POINT PLEASANT — At its regular meeting on Thursday, the Mason County Commission welcomed royalty.
Lauren Roush of New Haven, was recently crowned first runner-up in the Miss West Virginia USA contest. Roush, who is a student at West Virginia University studying education, said the contest recently took place in Flatwoods. She told Commissioners Rick Handley, Miles Epling and Tracy Doolittle, she prepared for the competition for about a year. The preparation included coaching, working out everyday, choosing the perfect evening gown and more.
When it came to the competition, Roush said it consisted of an interview, swimsuit, evening gown and question – one of which was drawn randomly from a fish bowl to be sure contestants were thinking on their feet. Roush’s question was “Why should Miss USA represent a social cause?”
Roush said standing on that stage when it was down to just two contestants was “a great moment for me” and overall “a great experience.”

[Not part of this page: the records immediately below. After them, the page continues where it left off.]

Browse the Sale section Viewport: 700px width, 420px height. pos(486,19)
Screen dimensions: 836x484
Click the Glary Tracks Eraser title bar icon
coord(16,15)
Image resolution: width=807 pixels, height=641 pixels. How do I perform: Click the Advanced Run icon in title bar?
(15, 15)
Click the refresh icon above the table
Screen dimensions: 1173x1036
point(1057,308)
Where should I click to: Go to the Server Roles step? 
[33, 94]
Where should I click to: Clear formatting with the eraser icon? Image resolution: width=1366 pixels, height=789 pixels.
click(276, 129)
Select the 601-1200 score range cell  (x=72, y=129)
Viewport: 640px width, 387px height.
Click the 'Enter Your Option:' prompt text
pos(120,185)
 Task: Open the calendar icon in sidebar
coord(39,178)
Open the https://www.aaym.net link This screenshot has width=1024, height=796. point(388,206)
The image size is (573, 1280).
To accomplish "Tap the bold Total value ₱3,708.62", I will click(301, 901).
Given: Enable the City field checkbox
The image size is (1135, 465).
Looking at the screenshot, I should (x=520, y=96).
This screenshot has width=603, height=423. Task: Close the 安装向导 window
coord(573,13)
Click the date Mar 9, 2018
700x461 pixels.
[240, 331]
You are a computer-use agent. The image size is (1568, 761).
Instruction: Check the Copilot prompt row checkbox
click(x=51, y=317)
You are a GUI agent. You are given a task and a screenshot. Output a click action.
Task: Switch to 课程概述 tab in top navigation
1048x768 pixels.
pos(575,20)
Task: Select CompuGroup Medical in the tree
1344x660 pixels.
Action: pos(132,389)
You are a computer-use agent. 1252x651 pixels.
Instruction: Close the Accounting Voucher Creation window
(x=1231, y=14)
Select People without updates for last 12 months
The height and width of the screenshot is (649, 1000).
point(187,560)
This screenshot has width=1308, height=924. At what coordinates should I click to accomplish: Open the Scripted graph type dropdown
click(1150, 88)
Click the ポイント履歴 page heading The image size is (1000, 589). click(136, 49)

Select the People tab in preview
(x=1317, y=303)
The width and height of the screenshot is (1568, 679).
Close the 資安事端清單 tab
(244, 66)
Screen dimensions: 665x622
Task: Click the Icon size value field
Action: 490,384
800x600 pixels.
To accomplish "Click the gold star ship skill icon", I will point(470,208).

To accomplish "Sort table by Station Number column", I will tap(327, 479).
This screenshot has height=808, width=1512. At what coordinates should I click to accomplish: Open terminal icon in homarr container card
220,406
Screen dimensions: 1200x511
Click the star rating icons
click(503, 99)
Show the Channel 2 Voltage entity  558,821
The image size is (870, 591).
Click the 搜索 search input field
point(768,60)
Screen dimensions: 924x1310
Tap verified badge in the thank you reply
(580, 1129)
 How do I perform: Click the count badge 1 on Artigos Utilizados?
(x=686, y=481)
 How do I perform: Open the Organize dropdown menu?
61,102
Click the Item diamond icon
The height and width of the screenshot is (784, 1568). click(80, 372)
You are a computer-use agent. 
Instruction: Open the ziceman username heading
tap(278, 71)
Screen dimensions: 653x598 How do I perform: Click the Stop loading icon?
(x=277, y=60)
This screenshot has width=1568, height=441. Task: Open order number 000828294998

Roush, who was just a heartbeat away from going to compete in Miss USA to represent West Virginia, said she was nonetheless very happy for her colleague who won, calling her a good friend. She hopes to return next year and try again. Roush is also a former Miss Battle Days.
Commissioners congratulated Roush on her win and thanked her for representing Mason County well.
In other commission news:
Commissioner Rick Handley alerted Epling and Doolittle to the fact he was informed the WorkforceWV Office in Point Pleasant would be going from being open two days a week, to only one. Handley had found out earlier in the day and more information was still being gathered about the possible reduction in hours at press time.
Steve Stewart of Appalachian Electric Power spoke to commissioners, talking about a new mobile alert system available to customers. Customers can sign up to have alerts go to their smart phones alerting them of power outages at their residence or business, when the power might be restored and when it is restored. Go to Appalachian Electric Power’s website to find out more on this service.
Handley asked Stewart if he’d heard anything about the property where the Philip Sporn Plant sits. Stewart said he had not heard that the company was doing anything with the site at the present time, but other similar sites had been inspected by companies who strip the plants and clean them up for future economic development. Stewart said as of yet, this had not happened at the Philip Sporn site. Handley said with the river and railroad at the site, it remains a prime spot for economic development.
Commissioners, County Clerk Diana Cromley and County Administrator John Gerlach remarked on this week’s ceremony honoring the victims of the Silver Bridge disaster and how well it was done. Doolittle, along with Kenny Grady, Kim Harbour in the county commission office and Tommy Wilson who works for the county were thanked for their parts in helping to put on the event, as was the City of Point Pleasant for its assistance.
“I want to thank the community for coming out,” Doolittle said about the large crowd that attended.
Commissioners also recognized this week’s passing of Charles Lanham. Handley said both Lanham and the late Jack Fruth were two people who got things done in the area and Lanham’s recent passing was a “major loss for the county.”
This was the last regular commission meeting of the year. An organizational meeting will be at 3 p.m., Monday, Jan. 4, 2016.
Present at this week’s meeting, Handley, Doolittle, Epling, Cromley, Gerlach.